Part of our kuleana as students is to give back to the communities we are part of. For students in the Applied Hawaiian Music course (MUS132), giving back includes performing at community events. It is also an excellent way to fulfill rehearsal and performance requirements for the course. Beginning in Fall 2019, Moloka‘i students were fortunate to be offered the opportunity of taking the class, which is offered by UHMC’s Institute of Hawaiian Music. Kumu Keola Donaghy travels over from Maui each Monday, and also teaches the same course on Thursdays in the IHM recording studio on the Kahului campus.
In October, Maui-based students came over to Moloka‘i to join the students here in a performance at one of the island’s many fishponds. Ka Honua Momona is a nonprofit that educates the public about the importance of traditional Hawaiian food production, such as those used to nurture fish stocks in the loko i‘a. The evening event at which the students performed was the annual Kupuna Pa‘ina, where food was gathered from the loko i‘a and ā‘ina, and invited kūpuna from a cross-section of Moloka‘i were treated to an ‘ono meal and entertainment. While on the island, the Maui students also got a chance to visit several local cultural sites. Specific locations play a significant role in traditional Hawaiian mele, and researching those links is also part of the course.

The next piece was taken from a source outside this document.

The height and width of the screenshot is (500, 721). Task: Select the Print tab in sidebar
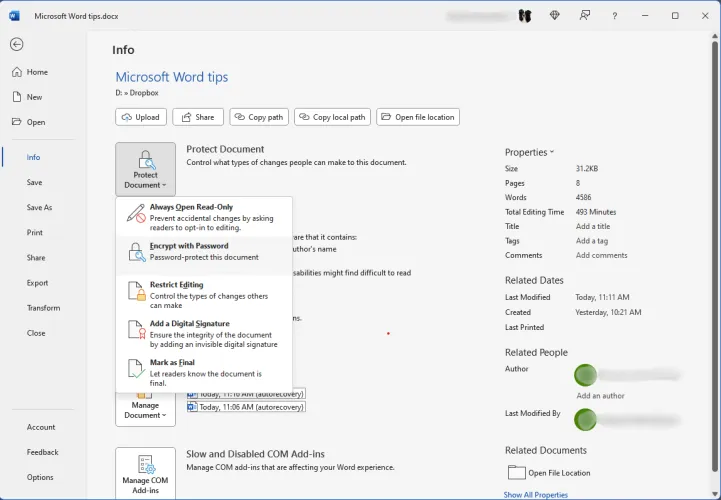coord(35,232)
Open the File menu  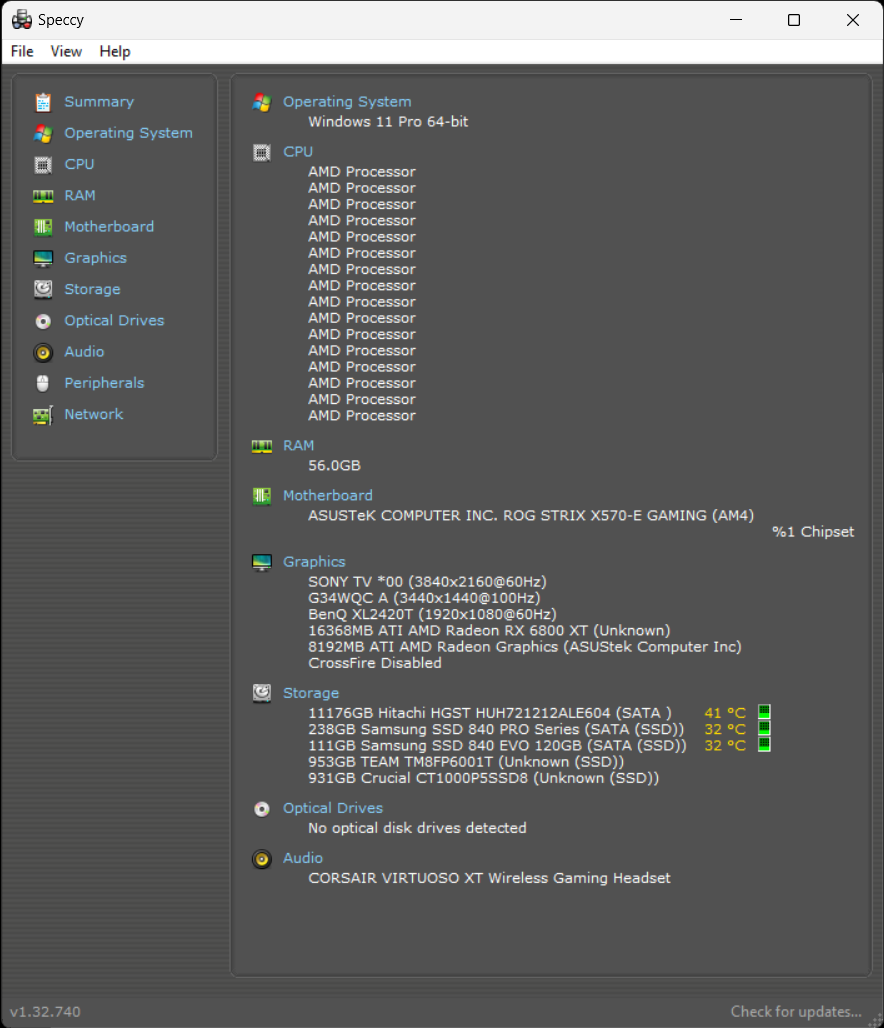22,51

December is, of course, a time for celebration, and community events abound. As part of its focus on ways to achieve a healthy lifestyle, the Molokai Community Health Center invited the community to join in a sing-along of seasonal mele. Colorful flyers posted around the island invited people to bring their instruments so they could play along as well as sing. Many did—besides ‘ukulele and guitars, the audience brought jingle bells and even a slide guitar to add to the music provided by the IHM students. It was a wonderful way to round out the year.